» **Exercise details**
Every record below is to be retyped exactly.

-- Input follows --

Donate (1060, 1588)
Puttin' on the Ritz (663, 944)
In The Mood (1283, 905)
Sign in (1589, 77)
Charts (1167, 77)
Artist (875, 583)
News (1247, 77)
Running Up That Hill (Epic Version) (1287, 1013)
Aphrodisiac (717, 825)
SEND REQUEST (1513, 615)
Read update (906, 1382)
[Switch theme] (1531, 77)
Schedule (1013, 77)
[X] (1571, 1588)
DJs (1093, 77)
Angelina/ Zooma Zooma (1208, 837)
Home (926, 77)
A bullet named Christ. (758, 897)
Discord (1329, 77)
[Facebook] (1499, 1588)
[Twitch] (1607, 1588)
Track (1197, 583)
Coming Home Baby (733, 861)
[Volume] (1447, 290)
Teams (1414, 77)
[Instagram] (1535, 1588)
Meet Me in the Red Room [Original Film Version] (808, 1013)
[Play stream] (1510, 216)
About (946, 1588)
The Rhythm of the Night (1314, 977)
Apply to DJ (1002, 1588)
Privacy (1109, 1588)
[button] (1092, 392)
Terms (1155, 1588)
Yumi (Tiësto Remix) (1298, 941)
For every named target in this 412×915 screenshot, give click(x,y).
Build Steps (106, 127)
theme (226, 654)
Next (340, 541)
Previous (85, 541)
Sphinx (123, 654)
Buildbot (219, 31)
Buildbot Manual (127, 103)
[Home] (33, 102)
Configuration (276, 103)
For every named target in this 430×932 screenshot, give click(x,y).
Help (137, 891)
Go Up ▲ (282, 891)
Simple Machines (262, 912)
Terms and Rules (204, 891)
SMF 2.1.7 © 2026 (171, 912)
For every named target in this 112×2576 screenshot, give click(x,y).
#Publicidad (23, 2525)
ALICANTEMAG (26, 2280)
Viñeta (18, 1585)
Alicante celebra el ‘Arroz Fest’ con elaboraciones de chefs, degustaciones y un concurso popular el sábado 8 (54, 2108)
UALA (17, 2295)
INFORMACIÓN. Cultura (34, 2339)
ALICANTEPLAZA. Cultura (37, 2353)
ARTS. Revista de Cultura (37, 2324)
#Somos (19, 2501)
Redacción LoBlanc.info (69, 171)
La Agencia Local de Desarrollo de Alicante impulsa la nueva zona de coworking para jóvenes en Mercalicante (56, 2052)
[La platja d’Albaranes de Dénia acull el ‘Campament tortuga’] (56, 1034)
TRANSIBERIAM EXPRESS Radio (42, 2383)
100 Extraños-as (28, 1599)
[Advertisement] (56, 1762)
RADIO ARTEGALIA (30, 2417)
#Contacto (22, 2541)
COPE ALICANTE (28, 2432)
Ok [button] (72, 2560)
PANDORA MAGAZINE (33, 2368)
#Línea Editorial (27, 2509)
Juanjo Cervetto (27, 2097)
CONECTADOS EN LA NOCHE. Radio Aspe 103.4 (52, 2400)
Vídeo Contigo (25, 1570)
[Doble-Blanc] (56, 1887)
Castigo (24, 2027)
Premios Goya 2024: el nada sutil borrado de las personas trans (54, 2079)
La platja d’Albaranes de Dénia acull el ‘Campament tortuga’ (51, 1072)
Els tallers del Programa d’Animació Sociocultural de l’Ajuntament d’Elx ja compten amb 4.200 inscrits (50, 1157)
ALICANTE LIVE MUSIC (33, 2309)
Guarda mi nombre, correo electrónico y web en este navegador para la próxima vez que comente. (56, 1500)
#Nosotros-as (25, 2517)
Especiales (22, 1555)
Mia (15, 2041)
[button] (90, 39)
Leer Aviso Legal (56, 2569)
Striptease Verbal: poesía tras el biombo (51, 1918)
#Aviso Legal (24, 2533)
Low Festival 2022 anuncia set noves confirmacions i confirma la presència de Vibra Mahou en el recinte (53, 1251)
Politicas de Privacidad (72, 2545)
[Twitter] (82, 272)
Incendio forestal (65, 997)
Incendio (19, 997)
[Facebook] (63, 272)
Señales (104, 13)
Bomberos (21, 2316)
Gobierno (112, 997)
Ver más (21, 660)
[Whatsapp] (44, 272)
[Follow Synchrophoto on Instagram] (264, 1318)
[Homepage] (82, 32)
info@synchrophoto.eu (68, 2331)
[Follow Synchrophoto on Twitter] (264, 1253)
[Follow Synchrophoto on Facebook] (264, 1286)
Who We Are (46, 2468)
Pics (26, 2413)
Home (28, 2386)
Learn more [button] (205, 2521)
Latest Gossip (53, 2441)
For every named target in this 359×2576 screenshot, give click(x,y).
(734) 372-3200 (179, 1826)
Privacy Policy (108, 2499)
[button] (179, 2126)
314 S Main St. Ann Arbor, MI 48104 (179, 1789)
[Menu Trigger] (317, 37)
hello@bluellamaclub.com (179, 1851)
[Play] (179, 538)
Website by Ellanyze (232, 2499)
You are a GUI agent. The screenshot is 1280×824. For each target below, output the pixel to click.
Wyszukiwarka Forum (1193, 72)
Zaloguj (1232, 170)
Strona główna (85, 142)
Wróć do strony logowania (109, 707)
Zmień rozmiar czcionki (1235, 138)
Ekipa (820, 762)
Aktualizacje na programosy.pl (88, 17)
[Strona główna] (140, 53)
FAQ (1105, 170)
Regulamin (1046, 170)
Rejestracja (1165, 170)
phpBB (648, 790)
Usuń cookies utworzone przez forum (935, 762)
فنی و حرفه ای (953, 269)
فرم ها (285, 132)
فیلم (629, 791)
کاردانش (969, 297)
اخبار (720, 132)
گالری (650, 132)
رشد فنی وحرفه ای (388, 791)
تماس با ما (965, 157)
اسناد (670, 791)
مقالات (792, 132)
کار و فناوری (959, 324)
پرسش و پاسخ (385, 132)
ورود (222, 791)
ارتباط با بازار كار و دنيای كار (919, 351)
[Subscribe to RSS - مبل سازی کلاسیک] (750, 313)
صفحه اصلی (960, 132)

-- Input concluded --

» **Reply**
Donate (1060, 1588)
Puttin' on the Ritz (663, 944)
In The Mood (1283, 905)
Sign in (1589, 77)
Charts (1167, 77)
Artist (875, 583)
News (1247, 77)
Running Up That Hill (Epic Version) (1287, 1013)
Aphrodisiac (717, 825)
SEND REQUEST (1513, 615)
Read update (906, 1382)
[Switch theme] (1531, 77)
Schedule (1013, 77)
[X] (1571, 1588)
DJs (1093, 77)
Angelina/ Zooma Zooma (1208, 837)
Home (926, 77)
A bullet named Christ. (758, 897)
Discord (1329, 77)
[Facebook] (1499, 1588)
[Twitch] (1607, 1588)
Track (1197, 583)
Coming Home Baby (733, 861)
[Volume] (1447, 290)
Teams (1414, 77)
[Instagram] (1535, 1588)
Meet Me in the Red Room [Original Film Version] (808, 1013)
[Play stream] (1510, 216)
About (946, 1588)
The Rhythm of the Night (1314, 977)
Apply to DJ (1002, 1588)
Privacy (1109, 1588)
[button] (1092, 392)
Terms (1155, 1588)
Yumi (Tiësto Remix) (1298, 941)
For every named target in this 412×915 screenshot, give click(x,y).
Build Steps (106, 127)
theme (226, 654)
Next (340, 541)
Previous (85, 541)
Sphinx (123, 654)
Buildbot (219, 31)
Buildbot Manual (127, 103)
[Home] (33, 102)
Configuration (276, 103)
For every named target in this 430×932 screenshot, give click(x,y).
Help (137, 891)
Go Up ▲ (282, 891)
Simple Machines (262, 912)
Terms and Rules (204, 891)
SMF 2.1.7 © 2026 (171, 912)
For every named target in this 112×2576 screenshot, give click(x,y).
#Publicidad (23, 2525)
ALICANTEMAG (26, 2280)
Viñeta (18, 1585)
Alicante celebra el ‘Arroz Fest’ con elaboraciones de chefs, degustaciones y un concurso popular el sábado 8 (54, 2108)
UALA (17, 2295)
INFORMACIÓN. Cultura (34, 2339)
ALICANTEPLAZA. Cultura (37, 2353)
ARTS. Revista de Cultura (37, 2324)
#Somos (19, 2501)
Redacción LoBlanc.info (69, 171)
La Agencia Local de Desarrollo de Alicante impulsa la nueva zona de coworking para jóvenes en Mercalicante (56, 2052)
[La platja d’Albaranes de Dénia acull el ‘Campament tortuga’] (56, 1034)
TRANSIBERIAM EXPRESS Radio (42, 2383)
100 Extraños-as (28, 1599)
[Advertisement] (56, 1762)
RADIO ARTEGALIA (30, 2417)
#Contacto (22, 2541)
COPE ALICANTE (28, 2432)
Ok [button] (72, 2560)
PANDORA MAGAZINE (33, 2368)
#Línea Editorial (27, 2509)
Juanjo Cervetto (27, 2097)
CONECTADOS EN LA NOCHE. Radio Aspe 103.4 (52, 2400)
Vídeo Contigo (25, 1570)
[Doble-Blanc] (56, 1887)
Castigo (24, 2027)
Premios Goya 2024: el nada sutil borrado de las personas trans (54, 2079)
La platja d’Albaranes de Dénia acull el ‘Campament tortuga’ (51, 1072)
Els tallers del Programa d’Animació Sociocultural de l’Ajuntament d’Elx ja compten amb 4.200 inscrits (50, 1157)
ALICANTE LIVE MUSIC (33, 2309)
Guarda mi nombre, correo electrónico y web en este navegador para la próxima vez que comente. (56, 1500)
#Nosotros-as (25, 2517)
Especiales (22, 1555)
Mia (15, 2041)
[button] (90, 39)
Leer Aviso Legal (56, 2569)
Striptease Verbal: poesía tras el biombo (51, 1918)
#Aviso Legal (24, 2533)
Low Festival 2022 anuncia set noves confirmacions i confirma la presència de Vibra Mahou en el recinte (53, 1251)
Politicas de Privacidad (72, 2545)
[Twitter] (82, 272)
Incendio forestal (65, 997)
Incendio (19, 997)
[Facebook] (63, 272)
Señales (104, 13)
Bomberos (21, 2316)
Gobierno (112, 997)
Ver más (21, 660)
[Whatsapp] (44, 272)
[Follow Synchrophoto on Instagram] (264, 1318)
[Homepage] (82, 32)
info@synchrophoto.eu (68, 2331)
[Follow Synchrophoto on Twitter] (264, 1253)
[Follow Synchrophoto on Facebook] (264, 1286)
Who We Are (46, 2468)
Pics (26, 2413)
Home (28, 2386)
Learn more [button] (205, 2521)
Latest Gossip (53, 2441)
For every named target in this 359×2576 screenshot, give click(x,y).
(734) 372-3200 (179, 1826)
Privacy Policy (108, 2499)
[button] (179, 2126)
314 S Main St. Ann Arbor, MI 48104 (179, 1789)
[Menu Trigger] (317, 37)
hello@bluellamaclub.com (179, 1851)
[Play] (179, 538)
Website by Ellanyze (232, 2499)
You are a GUI agent. The screenshot is 1280×824. For each target below, output the pixel to click.
Wyszukiwarka Forum (1193, 72)
Zaloguj (1232, 170)
Strona główna (85, 142)
Wróć do strony logowania (109, 707)
Zmień rozmiar czcionki (1235, 138)
Ekipa (820, 762)
Aktualizacje na programosy.pl (88, 17)
[Strona główna] (140, 53)
FAQ (1105, 170)
Regulamin (1046, 170)
Rejestracja (1165, 170)
phpBB (648, 790)
Usuń cookies utworzone przez forum (935, 762)
فنی و حرفه ای (953, 269)
فرم ها (285, 132)
فیلم (629, 791)
کاردانش (969, 297)
اخبار (720, 132)
گالری (650, 132)
رشد فنی وحرفه ای (388, 791)
تماس با ما (965, 157)
اسناد (670, 791)
مقالات (792, 132)
کار و فناوری (959, 324)
پرسش و پاسخ (385, 132)
ورود (222, 791)
ارتباط با بازار كار و دنيای كار (919, 351)
[Subscribe to RSS - مبل سازی کلاسیک] (750, 313)
صفحه اصلی (960, 132)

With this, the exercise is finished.